Frans Cronje of the SAIRR:
It was largely Mandela’s influence that saw the ANC abandon the afro-socialism that the party had advocated through the latter years of the apartheid system. In embracing markets and allowing for relatively conservative macro-economic policy Mandela allowed the rebuilding of the South African economy. This is a poorly understood fact but one that in our opinion was more important even that his investments in reconciliation.

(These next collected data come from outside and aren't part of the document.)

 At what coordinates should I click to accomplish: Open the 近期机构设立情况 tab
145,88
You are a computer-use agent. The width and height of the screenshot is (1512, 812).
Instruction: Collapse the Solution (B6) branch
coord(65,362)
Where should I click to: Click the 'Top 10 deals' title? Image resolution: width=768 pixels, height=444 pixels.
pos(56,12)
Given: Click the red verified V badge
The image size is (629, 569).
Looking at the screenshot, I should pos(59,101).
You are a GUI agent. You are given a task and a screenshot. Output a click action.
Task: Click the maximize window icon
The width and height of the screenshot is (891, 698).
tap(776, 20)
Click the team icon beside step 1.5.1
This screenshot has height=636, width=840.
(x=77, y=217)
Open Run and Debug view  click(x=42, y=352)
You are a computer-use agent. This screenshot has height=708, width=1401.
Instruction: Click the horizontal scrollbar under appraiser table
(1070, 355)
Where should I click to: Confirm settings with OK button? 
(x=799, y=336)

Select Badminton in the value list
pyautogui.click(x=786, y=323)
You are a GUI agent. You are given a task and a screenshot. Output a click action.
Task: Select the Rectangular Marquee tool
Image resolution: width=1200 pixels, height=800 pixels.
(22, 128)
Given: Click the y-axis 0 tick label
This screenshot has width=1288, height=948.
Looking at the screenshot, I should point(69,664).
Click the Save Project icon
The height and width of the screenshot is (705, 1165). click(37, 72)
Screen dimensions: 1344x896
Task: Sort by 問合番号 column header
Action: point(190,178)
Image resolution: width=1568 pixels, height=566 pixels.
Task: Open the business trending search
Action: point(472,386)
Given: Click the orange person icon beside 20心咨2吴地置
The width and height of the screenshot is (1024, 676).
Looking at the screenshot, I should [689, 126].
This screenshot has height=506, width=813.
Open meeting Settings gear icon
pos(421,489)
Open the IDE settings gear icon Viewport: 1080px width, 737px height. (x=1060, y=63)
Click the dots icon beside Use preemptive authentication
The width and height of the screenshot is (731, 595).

Miyelani Mkhabela –Strategist and Analyst – Antswisa Management Group
It is with economic sadness the sudden passing of the First Democratic President of the Republic of South Africa who has throughout dedicated and sacrificed his life for the emancipation our nation and he will be remembered for generations to come. Mandela symbolises good leadership traits that South Africa lacks currently and his vision, values, integrity, character, charisma and selfless principles economically positioned South Africa to be a global player. Mndela played a key role in the economic development of the nation and his term policy Reconstruction and Development programme (RDP) highlighted economic majors that need attention to be addressed in our society. Africa in general benefited from the visionary leader of his calibre and his sense of economic choices. South African economic, fiscal and monetary policies have a positive foundation, and his passing will not affect the economic system of the nation. The current national leadership, former Presidents, ministers and the South African citizens together has a responsibility to assure the international community for the economic and political stability. Economically I have surety that the country’s policies with regard to foreign trade agreements are not going to be affected by his passing and South Africans will continue to unite. Tourism will continue to boom and related industries will benefit as well.